***** Kutipan Teks
Menanti Pengakuan Wilayah Adat Setelah Seremoni Gelar Adat bagi Presiden
Dua gelar adat dianugerahkan kepada Presiden Joko Widodo beberapa hari ini, menambah sederet gelar adat yang pernah diterima. Namun, pemenuhan hak masyarakat adat untuk memiliki lahan adat masih jauh dari harapan.
Dua hari berturut-turut dalam kunjungan kerja ke wilayah Indonesia timur, Presiden Joko Widodo memperoleh dua gelar adat dalam upacara sakral sarat makna. Tak sekadar penyematan gelar sembari memakai busana kebesaran adat setempat, ada harapan yang nyata kepada Presiden. Hal itu utamanya pengakuan pada masyarakat adat dan wilayah adat yang sampai saat ini belum direalisasikan.
**********
***** Bahan yang Disediakan
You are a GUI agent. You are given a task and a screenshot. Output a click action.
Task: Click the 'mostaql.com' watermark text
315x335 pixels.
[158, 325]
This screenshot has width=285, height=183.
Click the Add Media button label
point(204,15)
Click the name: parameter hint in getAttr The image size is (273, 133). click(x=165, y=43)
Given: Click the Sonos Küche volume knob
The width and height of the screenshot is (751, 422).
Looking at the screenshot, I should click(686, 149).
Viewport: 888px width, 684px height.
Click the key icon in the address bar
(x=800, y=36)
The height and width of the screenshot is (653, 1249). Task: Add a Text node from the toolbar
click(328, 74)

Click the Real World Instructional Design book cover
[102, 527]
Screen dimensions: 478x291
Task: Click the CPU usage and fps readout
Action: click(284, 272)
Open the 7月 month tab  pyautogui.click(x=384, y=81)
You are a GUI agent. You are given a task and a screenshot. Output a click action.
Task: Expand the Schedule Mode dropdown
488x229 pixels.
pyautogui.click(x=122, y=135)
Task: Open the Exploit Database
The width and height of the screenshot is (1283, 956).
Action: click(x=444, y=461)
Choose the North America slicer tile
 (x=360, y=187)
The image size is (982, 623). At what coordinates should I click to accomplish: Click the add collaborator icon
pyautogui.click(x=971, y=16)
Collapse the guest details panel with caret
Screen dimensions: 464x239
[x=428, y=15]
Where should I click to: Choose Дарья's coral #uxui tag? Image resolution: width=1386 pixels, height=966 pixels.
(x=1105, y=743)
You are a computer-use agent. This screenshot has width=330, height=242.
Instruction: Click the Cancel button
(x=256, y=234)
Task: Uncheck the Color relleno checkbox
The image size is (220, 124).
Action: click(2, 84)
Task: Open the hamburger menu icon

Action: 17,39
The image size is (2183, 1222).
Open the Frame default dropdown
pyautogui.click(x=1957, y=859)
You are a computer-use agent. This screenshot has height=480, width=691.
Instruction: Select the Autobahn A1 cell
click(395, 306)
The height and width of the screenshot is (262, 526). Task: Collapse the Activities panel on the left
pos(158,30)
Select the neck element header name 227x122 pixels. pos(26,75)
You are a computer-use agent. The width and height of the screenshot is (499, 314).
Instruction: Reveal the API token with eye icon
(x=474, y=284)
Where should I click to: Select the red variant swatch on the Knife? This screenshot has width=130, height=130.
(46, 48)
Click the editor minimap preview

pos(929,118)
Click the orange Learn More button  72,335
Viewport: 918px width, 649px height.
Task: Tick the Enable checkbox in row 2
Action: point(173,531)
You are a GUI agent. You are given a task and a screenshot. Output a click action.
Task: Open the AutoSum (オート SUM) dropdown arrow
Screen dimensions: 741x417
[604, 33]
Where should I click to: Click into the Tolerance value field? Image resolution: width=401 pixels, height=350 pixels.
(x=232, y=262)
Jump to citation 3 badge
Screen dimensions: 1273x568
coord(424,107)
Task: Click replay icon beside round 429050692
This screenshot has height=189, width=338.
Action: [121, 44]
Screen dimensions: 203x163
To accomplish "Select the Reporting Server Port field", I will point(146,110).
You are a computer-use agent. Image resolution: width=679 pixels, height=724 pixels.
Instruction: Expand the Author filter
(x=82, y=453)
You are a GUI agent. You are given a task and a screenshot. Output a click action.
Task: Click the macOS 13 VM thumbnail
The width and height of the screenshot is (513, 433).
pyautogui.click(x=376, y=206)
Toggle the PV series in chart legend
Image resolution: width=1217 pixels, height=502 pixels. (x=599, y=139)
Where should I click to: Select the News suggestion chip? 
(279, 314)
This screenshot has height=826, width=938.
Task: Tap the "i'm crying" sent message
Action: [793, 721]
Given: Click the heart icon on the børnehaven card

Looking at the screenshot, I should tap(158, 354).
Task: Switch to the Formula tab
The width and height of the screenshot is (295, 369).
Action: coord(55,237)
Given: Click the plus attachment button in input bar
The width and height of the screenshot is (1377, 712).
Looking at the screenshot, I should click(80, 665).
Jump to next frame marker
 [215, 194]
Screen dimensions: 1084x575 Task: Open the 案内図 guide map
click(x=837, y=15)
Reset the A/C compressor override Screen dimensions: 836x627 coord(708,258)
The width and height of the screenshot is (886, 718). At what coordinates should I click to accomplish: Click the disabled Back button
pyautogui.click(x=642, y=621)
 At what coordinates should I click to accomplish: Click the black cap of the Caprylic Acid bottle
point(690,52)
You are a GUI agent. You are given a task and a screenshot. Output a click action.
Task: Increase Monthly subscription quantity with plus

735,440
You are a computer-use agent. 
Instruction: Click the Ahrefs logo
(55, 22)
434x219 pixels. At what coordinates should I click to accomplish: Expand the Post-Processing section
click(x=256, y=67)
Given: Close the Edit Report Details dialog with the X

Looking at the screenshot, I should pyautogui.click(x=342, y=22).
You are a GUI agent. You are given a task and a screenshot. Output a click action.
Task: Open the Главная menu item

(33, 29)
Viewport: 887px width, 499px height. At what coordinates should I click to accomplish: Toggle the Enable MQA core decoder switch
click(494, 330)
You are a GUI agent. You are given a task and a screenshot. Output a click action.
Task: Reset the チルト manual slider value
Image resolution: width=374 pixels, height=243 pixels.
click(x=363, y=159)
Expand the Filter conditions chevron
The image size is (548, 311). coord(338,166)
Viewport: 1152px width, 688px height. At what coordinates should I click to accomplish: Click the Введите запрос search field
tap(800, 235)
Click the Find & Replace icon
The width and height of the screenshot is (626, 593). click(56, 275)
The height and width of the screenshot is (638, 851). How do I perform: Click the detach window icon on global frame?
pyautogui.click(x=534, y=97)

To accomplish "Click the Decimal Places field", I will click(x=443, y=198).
**********
Tujuan Tugas A: Menurut kutipan teks tentang gelar adat bagi Presiden, pengakuan apa yang sampai saat ini belum direalisasikan?
Tujuan Tugas B: Lanjutkan tulisan tentang gelar adat bagi Presiden Joko Widodo, mulai sesudah kalimat terakhir kutipan teks.

Jawaban yang Diharapkan A: Pengakuan pada masyarakat adat dan wilayah adat.

Jawaban yang Diharapkan B:
Gelar adat Dada Madopo Malomo dari Kesultanan Ternate di Kedaton Sultan Ternate, Kota Ternate, Maluku Utara, dianugerahkan kepada Presiden Jokowi, Rabu (28/9/2022). Sehari sebelumnya, Presiden juga menerima gelar kehormatan adat Kesultanan Buton, La Ode Muhammad Lakina Bhawaangi yi Nusantara, di Baruga Keraton Kesultanan Buton, Kota Baubau, Sulawesi Tenggara.
Ketika menerima gelar adat di Kesultanan Ternate, Presiden mengenakan pakaian kebesaran Roke berwarna hitam dan disambut Sultan Ternate Ke-49 Hidayatullah Sjah. Presiden Jokowi juga dipasangi mahkota adat Lastar Ngare dan dianugerahi gelar Dada Madopo Malomo oleh Sultan Ternate yang memiliki arti pemimpin besar.
Adapun gelar kehormatan yang diperoleh Presiden dari Kesultanan Buton, La Ode Muhammad Lakina Bhawaangi yi Nusantara, ini memiliki makna seorang laki-laki yang memiliki sikap dan perilaku mulia, rendah hati, sopan santun, serta arif dan bijaksana. Selain itu, jujur dan adil, bertanggung jawab, memberi teladan dan panutan, serta memiliki komitmen tinggi dalam menyejahterakan dan memakmurkan seluruh rakyat di Nusantara.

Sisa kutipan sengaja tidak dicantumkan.